Часы отсчитывали секунды до рассвета. Тик-тик-так, тик-тик-так… Механизм с таким необычным ходом ей сразу понравился, и Миша купил. Просто, не торгуясь, и не упрекая ее потом за то, что на циферблате обнаружился небольшой скол. Они вместе посмеялись над ее импульсивностью, а потом Миша заявил: «В нашей семье деньгами буду заведовать я».
– Семье? Ты меня замуж зовешь? – она толкнула его локтем в бок, и он притворно охнул, а затем сгреб в охапку и поцеловал.
– А что? Парень я хоть куда! – подмигнул он. Аля покраснела, а потом, вскинув подбородок, спросила:
– А если не пойду?
– Куда ты денешься! – хмыкнул Миша…
А ведь поначалу казалось, что денется… Еще как денется… Сейчас, прислушиваясь к дыханию спящего, когда-то горячо любимого супруга, она с тоской ждала его пробуждения. А тогда…
***
– Пойми, дочь, моя жизнь на волоске висит! Я ему такую сумму должен, что… Неужели тебе совсем плевать на меня? – Борис Егорович то падал перед Алевтиной на колени, то вскакивал и кричал, а она сидела, словно каменная.

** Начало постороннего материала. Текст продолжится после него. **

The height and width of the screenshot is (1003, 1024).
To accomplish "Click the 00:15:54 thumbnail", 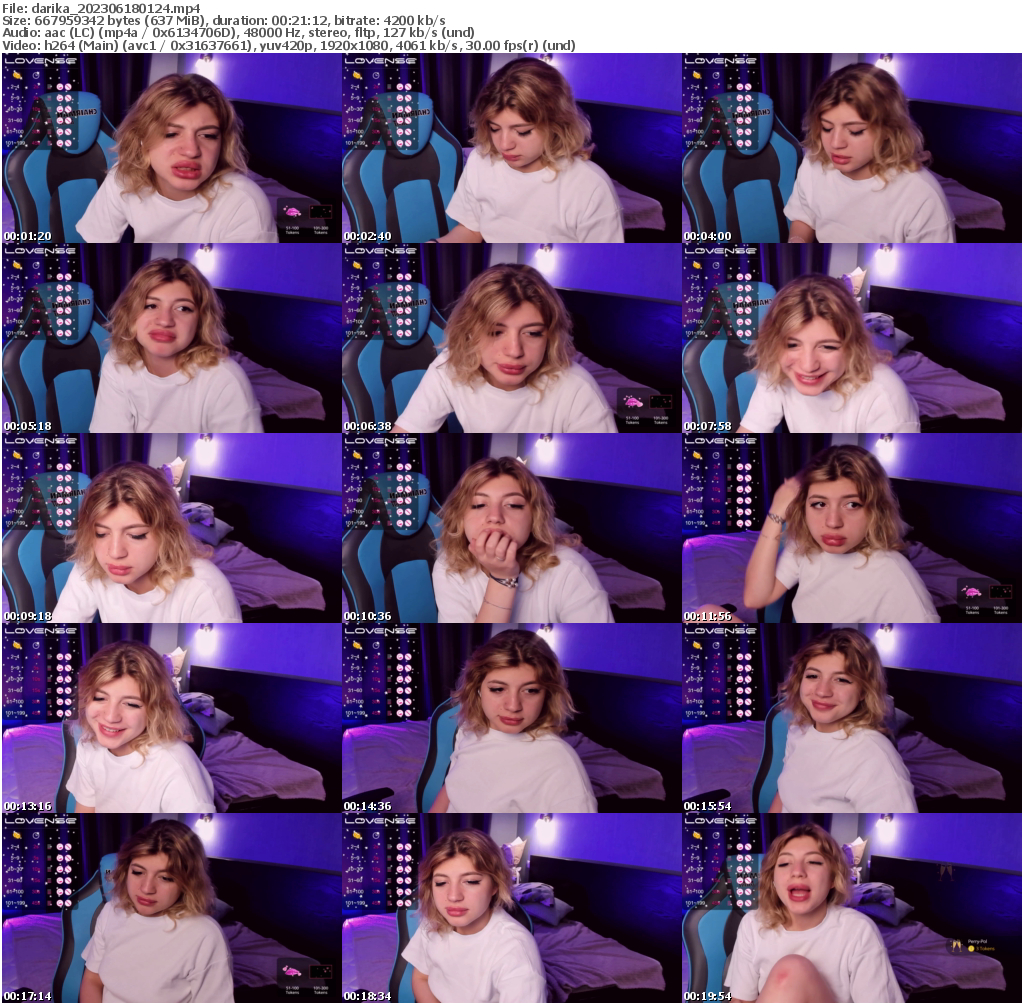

– Я рядом с ним стоять не могу, тошно! – наконец ответила Аля. – Он всегда, как в гости приходит, норовит мне под юбку залезть, а один раз вообще в углу зажал, целоваться полез, а изо рта воняет прошлогодним табаком. Да он мне в отцы годится! Что бы мама сказала?
Обычно этот аргумент действовал на Бориса Егоровича моментально, но не в этот раз. Он взвыл и впервые дал Але пощечину. На лице раскраснелось пятно размером с его пятерню, и девушка испуганно охнула, схватившись за место удара.
– Из-за твоей матери в долги я и влез. Все пыль в глаза пускала подругам, а я не олигарх! У меня несколько торговых палаток на рынке. Все!!! Алла же и знать ничего не хотела! Знаешь, какое слово было главным в ее жизни? – Хочу! И ты вся в нее. Важно только то, что ты хочешь. Всю душу вы мне вымотали… – Отец все кричал и кричал, но чем громче становился его крик, тем хуже Аля его слышала. Как он может? Он так плакал на маминых похоронах, так убивался, а теперь…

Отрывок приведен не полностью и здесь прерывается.